### The input
•••
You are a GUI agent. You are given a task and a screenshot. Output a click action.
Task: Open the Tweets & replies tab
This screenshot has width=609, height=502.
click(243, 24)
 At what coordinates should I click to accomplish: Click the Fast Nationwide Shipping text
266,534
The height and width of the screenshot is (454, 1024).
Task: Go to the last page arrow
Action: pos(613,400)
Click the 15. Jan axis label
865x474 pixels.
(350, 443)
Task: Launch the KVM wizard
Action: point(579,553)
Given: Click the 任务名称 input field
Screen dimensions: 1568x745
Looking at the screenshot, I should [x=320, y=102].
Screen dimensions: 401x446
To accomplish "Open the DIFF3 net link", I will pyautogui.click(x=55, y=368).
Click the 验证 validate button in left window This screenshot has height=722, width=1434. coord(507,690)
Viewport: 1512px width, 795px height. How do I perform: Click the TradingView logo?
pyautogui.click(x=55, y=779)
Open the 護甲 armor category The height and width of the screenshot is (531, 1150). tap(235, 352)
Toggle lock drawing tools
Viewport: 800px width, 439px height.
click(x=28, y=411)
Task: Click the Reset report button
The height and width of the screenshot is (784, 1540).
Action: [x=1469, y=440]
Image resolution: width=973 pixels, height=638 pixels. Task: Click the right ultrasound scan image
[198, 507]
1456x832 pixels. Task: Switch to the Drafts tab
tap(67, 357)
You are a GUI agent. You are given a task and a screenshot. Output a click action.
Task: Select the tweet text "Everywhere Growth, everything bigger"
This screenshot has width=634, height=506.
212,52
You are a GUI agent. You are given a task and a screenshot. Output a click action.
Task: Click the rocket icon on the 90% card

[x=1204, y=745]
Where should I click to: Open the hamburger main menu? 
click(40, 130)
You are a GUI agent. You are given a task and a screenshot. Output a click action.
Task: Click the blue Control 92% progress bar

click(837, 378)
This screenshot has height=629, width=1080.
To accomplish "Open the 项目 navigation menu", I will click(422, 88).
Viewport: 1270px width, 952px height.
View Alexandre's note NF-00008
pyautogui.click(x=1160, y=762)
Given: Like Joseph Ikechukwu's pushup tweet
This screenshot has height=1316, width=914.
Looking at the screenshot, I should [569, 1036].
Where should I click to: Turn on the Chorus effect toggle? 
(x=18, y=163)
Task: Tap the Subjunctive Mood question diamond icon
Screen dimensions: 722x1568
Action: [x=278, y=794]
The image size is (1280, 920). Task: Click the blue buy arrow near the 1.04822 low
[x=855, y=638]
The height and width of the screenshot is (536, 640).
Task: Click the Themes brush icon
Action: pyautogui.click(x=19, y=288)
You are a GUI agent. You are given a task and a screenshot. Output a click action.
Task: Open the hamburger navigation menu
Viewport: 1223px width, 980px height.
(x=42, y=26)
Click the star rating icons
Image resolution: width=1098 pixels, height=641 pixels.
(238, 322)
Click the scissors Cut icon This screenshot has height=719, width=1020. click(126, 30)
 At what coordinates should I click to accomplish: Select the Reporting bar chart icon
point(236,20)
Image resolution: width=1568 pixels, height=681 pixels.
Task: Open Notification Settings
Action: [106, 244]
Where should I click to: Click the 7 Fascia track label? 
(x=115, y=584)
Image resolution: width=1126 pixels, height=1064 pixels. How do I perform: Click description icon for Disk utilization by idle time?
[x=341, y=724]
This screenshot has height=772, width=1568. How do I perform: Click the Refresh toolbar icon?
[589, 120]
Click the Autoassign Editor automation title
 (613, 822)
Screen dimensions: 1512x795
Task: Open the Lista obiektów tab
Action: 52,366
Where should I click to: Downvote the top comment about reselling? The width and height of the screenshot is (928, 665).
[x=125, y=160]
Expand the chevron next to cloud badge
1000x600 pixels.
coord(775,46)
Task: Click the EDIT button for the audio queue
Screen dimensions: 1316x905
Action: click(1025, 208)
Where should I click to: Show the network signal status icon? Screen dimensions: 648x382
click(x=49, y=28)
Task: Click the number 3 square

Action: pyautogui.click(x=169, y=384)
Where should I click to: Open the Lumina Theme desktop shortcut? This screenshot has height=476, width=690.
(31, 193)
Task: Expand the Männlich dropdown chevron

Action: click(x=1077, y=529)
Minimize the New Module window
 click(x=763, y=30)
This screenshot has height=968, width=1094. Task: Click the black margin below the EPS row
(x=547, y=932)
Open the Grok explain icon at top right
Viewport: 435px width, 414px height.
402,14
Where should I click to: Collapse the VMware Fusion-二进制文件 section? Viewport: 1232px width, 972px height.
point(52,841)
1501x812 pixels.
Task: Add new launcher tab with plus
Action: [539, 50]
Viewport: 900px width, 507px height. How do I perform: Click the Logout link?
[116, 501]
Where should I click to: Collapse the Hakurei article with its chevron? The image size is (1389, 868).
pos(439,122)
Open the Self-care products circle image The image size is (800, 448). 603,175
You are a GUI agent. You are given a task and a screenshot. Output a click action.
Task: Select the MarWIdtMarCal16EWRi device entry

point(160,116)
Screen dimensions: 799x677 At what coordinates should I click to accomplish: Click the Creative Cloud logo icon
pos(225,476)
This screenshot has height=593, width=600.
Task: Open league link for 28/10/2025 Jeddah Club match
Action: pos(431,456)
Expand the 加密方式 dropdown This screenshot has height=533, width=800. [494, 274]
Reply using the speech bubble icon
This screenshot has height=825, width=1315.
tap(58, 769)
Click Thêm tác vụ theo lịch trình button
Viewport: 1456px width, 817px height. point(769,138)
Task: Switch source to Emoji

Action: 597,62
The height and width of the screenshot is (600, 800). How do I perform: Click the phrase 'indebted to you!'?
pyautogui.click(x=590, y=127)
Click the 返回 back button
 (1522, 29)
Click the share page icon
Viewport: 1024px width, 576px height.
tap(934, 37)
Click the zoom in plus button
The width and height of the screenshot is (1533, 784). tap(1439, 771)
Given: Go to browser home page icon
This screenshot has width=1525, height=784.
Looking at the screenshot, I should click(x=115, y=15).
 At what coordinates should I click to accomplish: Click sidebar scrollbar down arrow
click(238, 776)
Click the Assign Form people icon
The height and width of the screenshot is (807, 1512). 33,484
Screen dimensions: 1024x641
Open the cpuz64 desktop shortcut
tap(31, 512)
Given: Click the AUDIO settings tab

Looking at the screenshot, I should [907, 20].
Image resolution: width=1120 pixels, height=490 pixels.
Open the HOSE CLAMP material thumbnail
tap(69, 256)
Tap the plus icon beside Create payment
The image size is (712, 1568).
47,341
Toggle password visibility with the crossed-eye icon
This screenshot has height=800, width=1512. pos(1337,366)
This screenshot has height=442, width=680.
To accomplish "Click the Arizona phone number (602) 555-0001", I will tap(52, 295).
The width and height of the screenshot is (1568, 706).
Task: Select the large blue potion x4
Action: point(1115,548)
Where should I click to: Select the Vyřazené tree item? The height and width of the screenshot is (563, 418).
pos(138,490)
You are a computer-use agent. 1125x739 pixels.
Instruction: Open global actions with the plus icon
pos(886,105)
•••
### Job
Copy every line of the records above verbatim, without any alteration.

### Task answer
You are a GUI agent. You are given a task and a screenshot. Output a click action.
Task: Open the Tweets & replies tab
This screenshot has width=609, height=502.
click(243, 24)
 At what coordinates should I click to accomplish: Click the Fast Nationwide Shipping text
266,534
The height and width of the screenshot is (454, 1024).
Task: Go to the last page arrow
Action: pos(613,400)
Click the 15. Jan axis label
865x474 pixels.
(350, 443)
Task: Launch the KVM wizard
Action: point(579,553)
Given: Click the 任务名称 input field
Screen dimensions: 1568x745
Looking at the screenshot, I should [x=320, y=102].
Screen dimensions: 401x446
To accomplish "Open the DIFF3 net link", I will pyautogui.click(x=55, y=368).
Click the 验证 validate button in left window This screenshot has height=722, width=1434. coord(507,690)
Viewport: 1512px width, 795px height. How do I perform: Click the TradingView logo?
pyautogui.click(x=55, y=779)
Open the 護甲 armor category The height and width of the screenshot is (531, 1150). tap(235, 352)
Toggle lock drawing tools
Viewport: 800px width, 439px height.
click(x=28, y=411)
Task: Click the Reset report button
The height and width of the screenshot is (784, 1540).
Action: [x=1469, y=440]
Image resolution: width=973 pixels, height=638 pixels. Task: Click the right ultrasound scan image
[198, 507]
1456x832 pixels. Task: Switch to the Drafts tab
tap(67, 357)
You are a GUI agent. You are given a task and a screenshot. Output a click action.
Task: Select the tweet text "Everywhere Growth, everything bigger"
This screenshot has width=634, height=506.
212,52
You are a GUI agent. You are given a task and a screenshot. Output a click action.
Task: Click the rocket icon on the 90% card

[x=1204, y=745]
Where should I click to: Open the hamburger main menu? 
click(40, 130)
You are a GUI agent. You are given a task and a screenshot. Output a click action.
Task: Click the blue Control 92% progress bar

click(837, 378)
This screenshot has height=629, width=1080.
To accomplish "Open the 项目 navigation menu", I will click(422, 88).
Viewport: 1270px width, 952px height.
View Alexandre's note NF-00008
pyautogui.click(x=1160, y=762)
Given: Like Joseph Ikechukwu's pushup tweet
This screenshot has height=1316, width=914.
Looking at the screenshot, I should [569, 1036].
Where should I click to: Turn on the Chorus effect toggle? 
(x=18, y=163)
Task: Tap the Subjunctive Mood question diamond icon
Screen dimensions: 722x1568
Action: [x=278, y=794]
The image size is (1280, 920). Task: Click the blue buy arrow near the 1.04822 low
[x=855, y=638]
The height and width of the screenshot is (536, 640).
Task: Click the Themes brush icon
Action: pyautogui.click(x=19, y=288)
You are a GUI agent. You are given a task and a screenshot. Output a click action.
Task: Open the hamburger navigation menu
Viewport: 1223px width, 980px height.
(x=42, y=26)
Click the star rating icons
Image resolution: width=1098 pixels, height=641 pixels.
(238, 322)
Click the scissors Cut icon This screenshot has height=719, width=1020. click(126, 30)
 At what coordinates should I click to accomplish: Select the Reporting bar chart icon
point(236,20)
Image resolution: width=1568 pixels, height=681 pixels.
Task: Open Notification Settings
Action: [106, 244]
Where should I click to: Click the 7 Fascia track label? 
(x=115, y=584)
Image resolution: width=1126 pixels, height=1064 pixels. How do I perform: Click description icon for Disk utilization by idle time?
[x=341, y=724]
This screenshot has height=772, width=1568. How do I perform: Click the Refresh toolbar icon?
[589, 120]
Click the Autoassign Editor automation title
 (613, 822)
Screen dimensions: 1512x795
Task: Open the Lista obiektów tab
Action: 52,366
Where should I click to: Downvote the top comment about reselling? The width and height of the screenshot is (928, 665).
[x=125, y=160]
Expand the chevron next to cloud badge
1000x600 pixels.
coord(775,46)
Task: Click the EDIT button for the audio queue
Screen dimensions: 1316x905
Action: click(1025, 208)
Where should I click to: Show the network signal status icon? Screen dimensions: 648x382
click(x=49, y=28)
Task: Click the number 3 square

Action: pyautogui.click(x=169, y=384)
Where should I click to: Open the Lumina Theme desktop shortcut? This screenshot has height=476, width=690.
(31, 193)
Task: Expand the Männlich dropdown chevron

Action: click(x=1077, y=529)
Minimize the New Module window
 click(x=763, y=30)
This screenshot has height=968, width=1094. Task: Click the black margin below the EPS row
(x=547, y=932)
Open the Grok explain icon at top right
Viewport: 435px width, 414px height.
402,14
Where should I click to: Collapse the VMware Fusion-二进制文件 section? Viewport: 1232px width, 972px height.
point(52,841)
1501x812 pixels.
Task: Add new launcher tab with plus
Action: [539, 50]
Viewport: 900px width, 507px height. How do I perform: Click the Logout link?
[116, 501]
Where should I click to: Collapse the Hakurei article with its chevron? The image size is (1389, 868).
pos(439,122)
Open the Self-care products circle image The image size is (800, 448). 603,175
You are a GUI agent. You are given a task and a screenshot. Output a click action.
Task: Select the MarWIdtMarCal16EWRi device entry

point(160,116)
Screen dimensions: 799x677 At what coordinates should I click to accomplish: Click the Creative Cloud logo icon
pos(225,476)
This screenshot has height=593, width=600.
Task: Open league link for 28/10/2025 Jeddah Club match
Action: pos(431,456)
Expand the 加密方式 dropdown This screenshot has height=533, width=800. [494, 274]
Reply using the speech bubble icon
This screenshot has height=825, width=1315.
tap(58, 769)
Click Thêm tác vụ theo lịch trình button
Viewport: 1456px width, 817px height. point(769,138)
Task: Switch source to Emoji

Action: 597,62
The height and width of the screenshot is (600, 800). How do I perform: Click the phrase 'indebted to you!'?
pyautogui.click(x=590, y=127)
Click the 返回 back button
 (1522, 29)
Click the share page icon
Viewport: 1024px width, 576px height.
tap(934, 37)
Click the zoom in plus button
The width and height of the screenshot is (1533, 784). tap(1439, 771)
Given: Go to browser home page icon
This screenshot has width=1525, height=784.
Looking at the screenshot, I should click(x=115, y=15).
 At what coordinates should I click to accomplish: Click sidebar scrollbar down arrow
click(238, 776)
Click the Assign Form people icon
The height and width of the screenshot is (807, 1512). 33,484
Screen dimensions: 1024x641
Open the cpuz64 desktop shortcut
tap(31, 512)
Given: Click the AUDIO settings tab

Looking at the screenshot, I should [907, 20].
Image resolution: width=1120 pixels, height=490 pixels.
Open the HOSE CLAMP material thumbnail
tap(69, 256)
Tap the plus icon beside Create payment
The image size is (712, 1568).
47,341
Toggle password visibility with the crossed-eye icon
This screenshot has height=800, width=1512. pos(1337,366)
This screenshot has height=442, width=680.
To accomplish "Click the Arizona phone number (602) 555-0001", I will tap(52, 295).
The width and height of the screenshot is (1568, 706).
Task: Select the large blue potion x4
Action: point(1115,548)
Where should I click to: Select the Vyřazené tree item? The height and width of the screenshot is (563, 418).
pos(138,490)
You are a computer-use agent. 1125x739 pixels.
Instruction: Open global actions with the plus icon
pos(886,105)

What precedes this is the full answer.